Document passage »
My over-imagination has always cost me the joy of flying. To imagine that you are in a huge metal and fibre box kept afloat over mountains, deserts, jungles, oceans and vast swamps by the magic of the dynamics of wind, air motion and pressure and an engine heavy enough to punch a crater in the earth's crust, can take away all the thrill of a turbulence-free flight. Just one little malfunction of a delicate part and .. .!
When it gets really bad, Jomo, I usually beckon one of those leggy cabin stewardesses over and ask for glass of wetin-call-the-old- Irish-brew. Better to go with a foamy mug nestling warmly in the skull than to go screaming in morbid terror, don't you think?
Apparently the president of our mighty republic is immune to this morbid affliction of mine:
The man has spent the past seven years literally airborne or so his critics swear.
Next week, President JAK sets out again, this umpteenth time around, for the Caribbean and thence to the land of the happy Chinks. Hey, we are about to sell the 4,000-kilometer national fibre optic backbone the Chinks lent us US$ 100 million to build, but I am coming to that.
When he leaves the Chinks toward mid August, President JAK dashes back home to see how this controversial physical geographical entity called Ghana which he presides over is doing, and then he sets forth yet again for visits to the United States, Germany and The Netherlands.

Stored data »
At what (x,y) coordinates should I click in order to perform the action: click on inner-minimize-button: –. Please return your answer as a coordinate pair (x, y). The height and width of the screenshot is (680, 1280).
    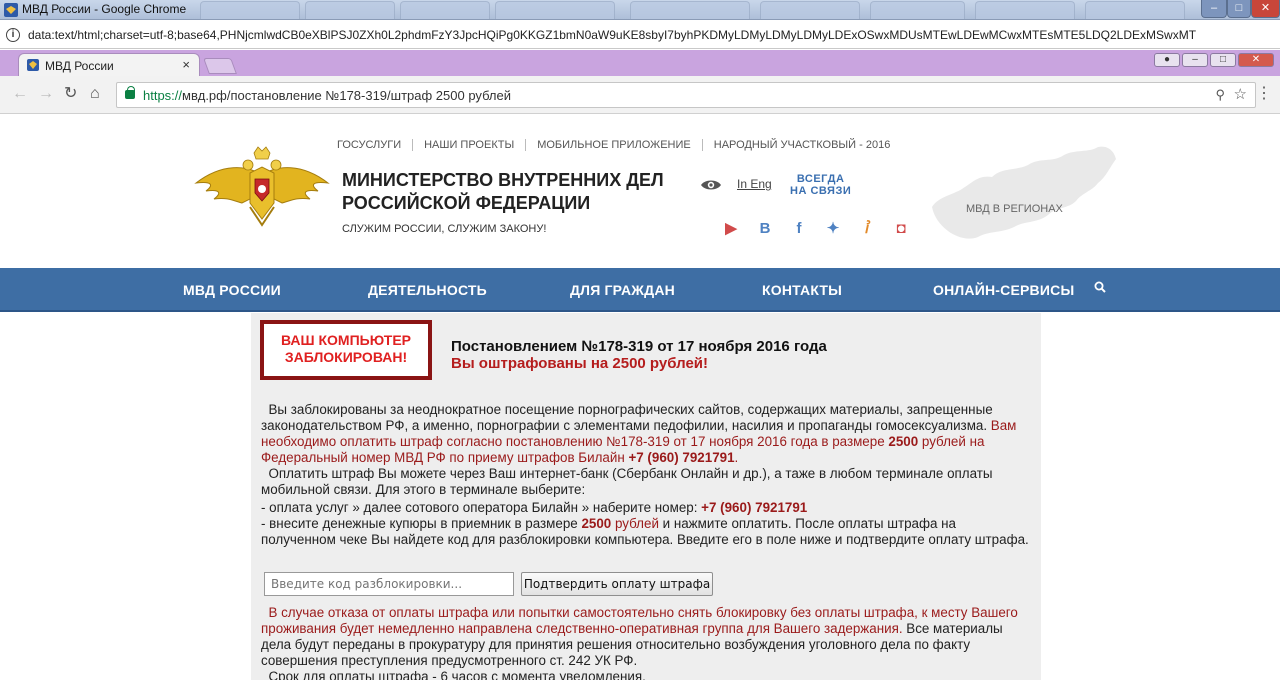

Work request »
Return the passage on fear of flying and the president's travels in full, word for word. The lines above bear no relation to the passage on fear of flying and the president's travels.

Answer below »
My over-imagination has always cost me the joy of flying. To imagine that you are in a huge metal and fibre box kept afloat over mountains, deserts, jungles, oceans and vast swamps by the magic of the dynamics of wind, air motion and pressure and an engine heavy enough to punch a crater in the earth's crust, can take away all the thrill of a turbulence-free flight. Just one little malfunction of a delicate part and .. .!
When it gets really bad, Jomo, I usually beckon one of those leggy cabin stewardesses over and ask for glass of wetin-call-the-old- Irish-brew. Better to go with a foamy mug nestling warmly in the skull than to go screaming in morbid terror, don't you think?
Apparently the president of our mighty republic is immune to this morbid affliction of mine:
The man has spent the past seven years literally airborne or so his critics swear.
Next week, President JAK sets out again, this umpteenth time around, for the Caribbean and thence to the land of the happy Chinks. Hey, we are about to sell the 4,000-kilometer national fibre optic backbone the Chinks lent us US$ 100 million to build, but I am coming to that.
When he leaves the Chinks toward mid August, President JAK dashes back home to see how this controversial physical geographical entity called Ghana which he presides over is doing, and then he sets forth yet again for visits to the United States, Germany and The Netherlands.